The investment paid off, probably even far beyond the wildest dreams of the town’s trusted banker and his following. Over the years, Coca-Cola stock grew and grew and then grew some more. The price went up. The dividends went up. Eventually, Quincy, Fla., named after President John Quincy Adams, became the wealthiest city in America. At one time, the town boasted 67 “Coca-Cola Millionaires.”

A single share of Coke stock, purchased for $19 in the 1930s would now be worth more than half a million dollars — more than $10 million if you had reinvested the dividends. This year you would get more than $15,000 a year in dividends alone. Even better, that dividend has gone up every year for the past 57 years. Not bad for a $19 investment. 

The good citizens of Quincy were not the only ones to benefit. SunTrust Bank was the underwriter of the initial public offering of Coca-Cola stock way back in 1919. The bank was paid $100,000 of Coke stock for their troubles. A little over a decade later, the value of the stock had been cut in half.

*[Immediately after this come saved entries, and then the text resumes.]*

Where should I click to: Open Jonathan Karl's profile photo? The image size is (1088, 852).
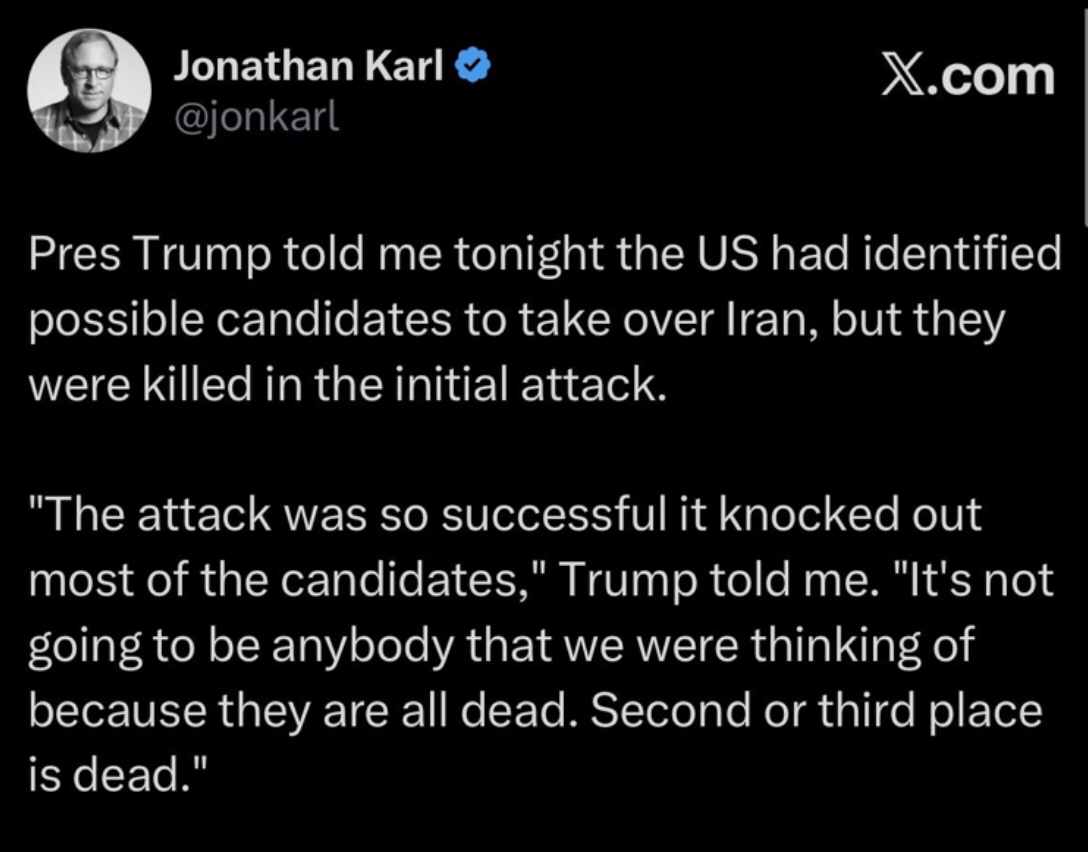89,91
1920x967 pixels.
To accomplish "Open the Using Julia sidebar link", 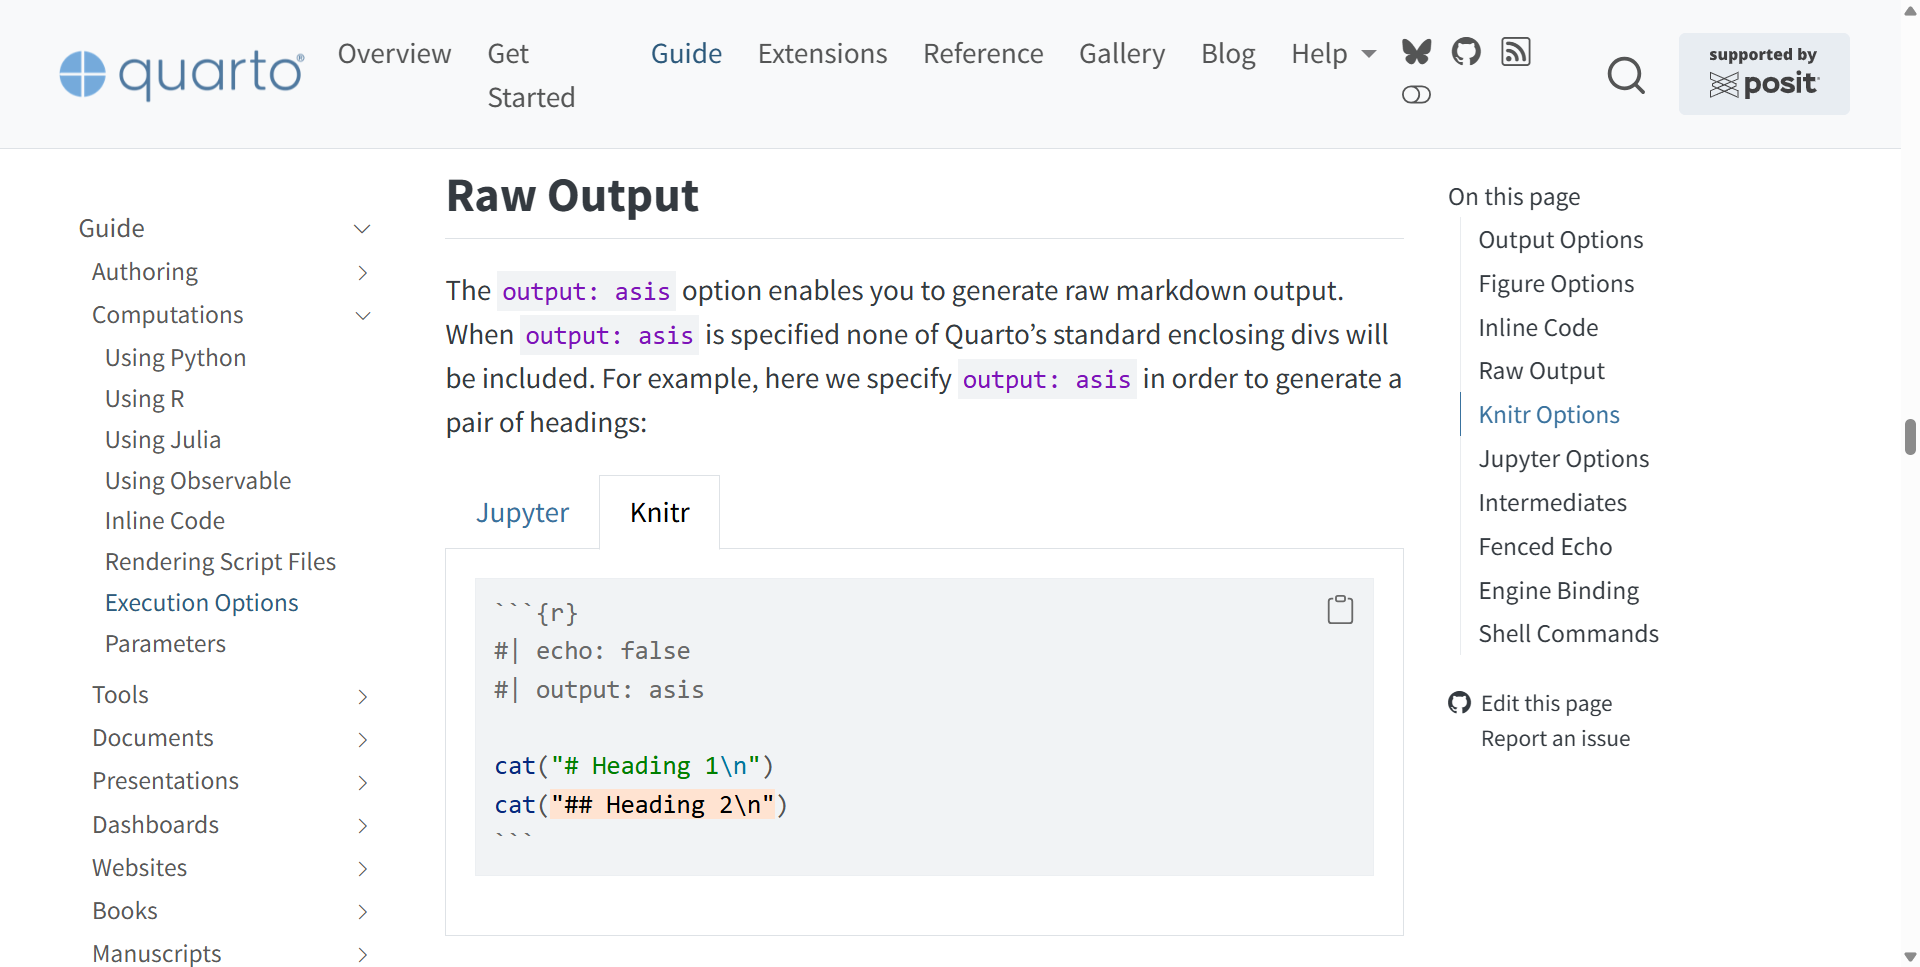I will coord(162,439).
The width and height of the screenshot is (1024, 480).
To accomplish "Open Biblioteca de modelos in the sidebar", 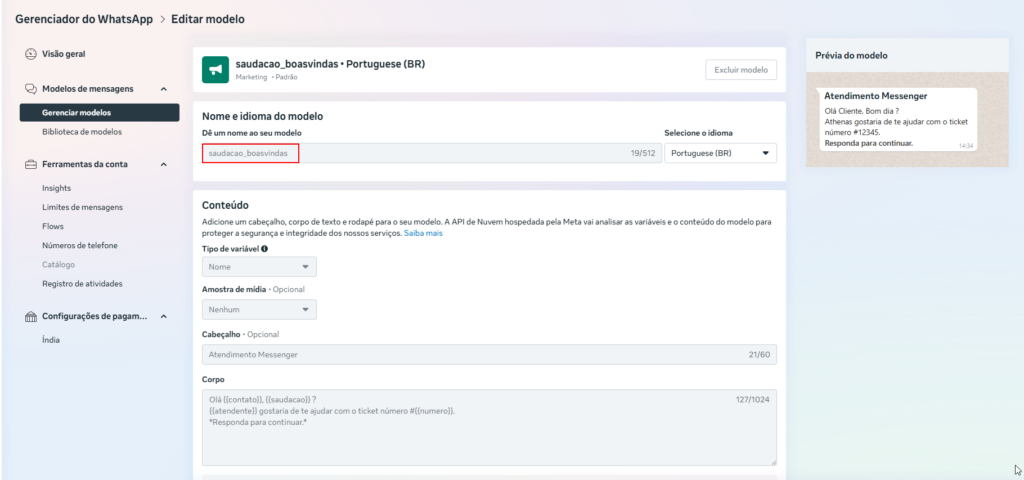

Many people might have panicked and sold. Cut their losses. SunTrust did not. They held the stock certificates in a vault for decades. Another vault at the bank held the secret formula for Coca-Cola. 

In 2012, SunTrust finally sold those shares for nearly two billion dollars. The return on investment was nearly two million percent! Now, that may sound like a great deal — but the value of that stock has gone up another billion dollars since they sold. 

Scott A. Grant is a local columnist, author, speaker, and historian. By day he is a fiduciary asset manager and president of Standfast Asset Management. He welcomes your comments or questions at scottg@standfastic.com.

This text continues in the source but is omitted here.